Sans nul doute, dans cette revendication du "tout-fait-mains", il y a du subversif dans la manière de produire sur un tel mode expérimental. Les œuvres sont en décalage complet avec l’immatérialité des images d’aujourd’hui. Elles sont ironiques, sensuelles et chaleureuses. Elles n’hésitent pas à utiliser le pastiche pour provoquer.

Lors du concours de 2012, la fiche de présentation des deux artistes allait plus loin et notait :

Qu’est-ce qui rend les œuvres de Dewar et Gicquel si différentes, si attrayantes ? Leur démarche multiforme évolue à la lisière entre le sublime et le ridicule. Elle se nourrit d’hyperboles visuelles où tout est excessif et demeure en même temps dans le non-dit. Cela fait partie de la "simplicité expérimentale" revendiquée par les artistes […] Dewar et Gicquel adorent faire voler en éclats le répertoire usuel de la sculpture, ils manifestent une prédilection pour le kitsch et le grotesque à la limite du mauvais goût […]. Malgré son humour à froid, le duo reste éloigné des plaisanteries désinvoltes devenues monnaies courantes dans l’art contemporain. Zoé Gray

Entretien avec Stéphanie Hussonnois (Site du Centre Pompidou)

Comment et pourquoi invitez-vous le temps de la réalisation, de la fabrication, à prendre part à votre œuvre ?

Dewar et Gicquel - Lorsque nous avons commencé la sculpture, c’était simplement la manière la plus évidente de travailler car nous ne pouvions pas payer des gens pour faire les choses à notre place. Avec le temps nous avons compris que cette méthode nous donnait une forme d’autonomie et nous permettait d’improviser assez largement. Le temps de la réalisation ouvre le champ des possibilités et nous pouvons changer d’avis à mesure que l’oeuvre apparaît, dans une idée contreproductive. Mais le temps de réalisation est aussi celui de la performance et d’un rapport physique à un matériau. Ces choses sont souvent visibles au sein de l’oeuvre, sa construction retrace les nombreuses décisions et contradictions, et sa facture témoigne par empreinte de nos gestes.
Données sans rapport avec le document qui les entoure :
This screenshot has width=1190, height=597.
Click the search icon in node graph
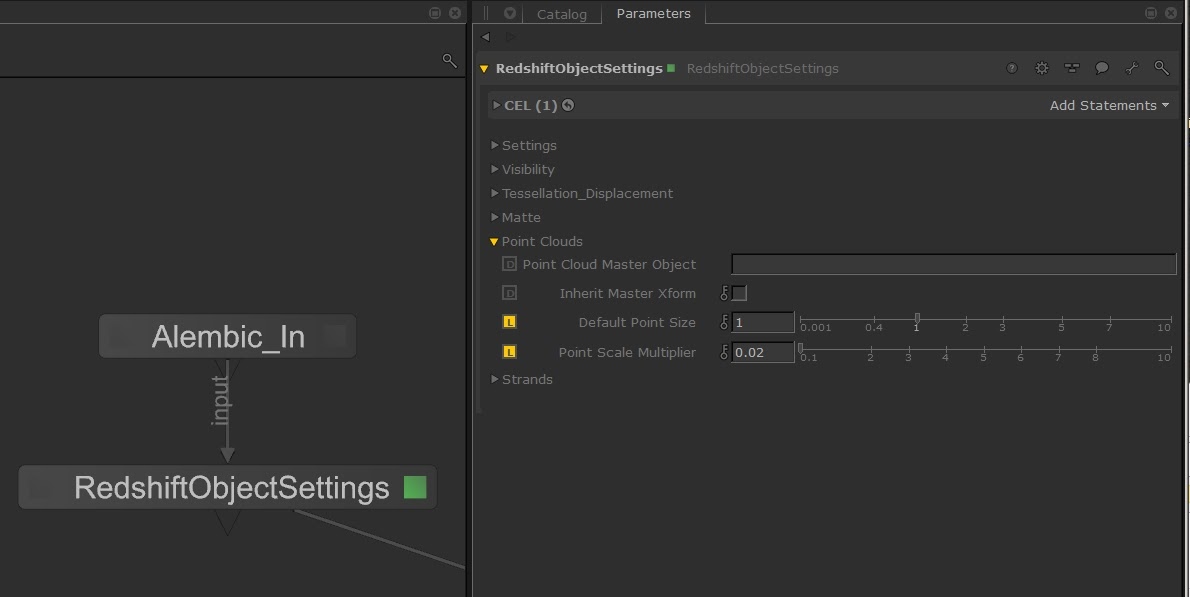(x=449, y=61)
Vous mettez des paradoxes en oeuvre : la répétition des gestes et de la méthode croise l’expérimentation, des images web banales sont le motif d’une tapisserie à la fabrication « épique ».

D ET G - Nous sommes intéressés par la beauté que peuvent produire ces rencontres. Les images que nous tissons proviennent de la culture. Elles paraissent peut être ordinaires, mais en elles sommeille un potentiel de puissance. Le tissage, la laine et ses couleurs incarnent les images qui deviennent des objets matériels, des sculptures qui révèlent la beauté cachée d’une chose aussi banale qu’une robe de chambre.
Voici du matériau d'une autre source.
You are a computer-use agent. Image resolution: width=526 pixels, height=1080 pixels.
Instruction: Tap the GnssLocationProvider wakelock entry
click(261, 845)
On parle de présence de la matière, de son importance dans votre œuvre. Que dire aussi de votre présence « à » la matière, à la façon de deux artisans ?

D ET G - Nous ne pratiquons pas l’artisanat mais bien la sculpture. Et la matière y est en effet très présente. Au travers de nos expériences nous recherchons les endroits où les qualités plastiques d’une forme deviennent originales grâce à la manière dont elles sont produites. Je crois que nous accordons de l’importance à la matière tout simplement parce que nous sommes entourés quotidiennement d’objets et de choses que nous devrons encore supporter pour le reste de notre temps.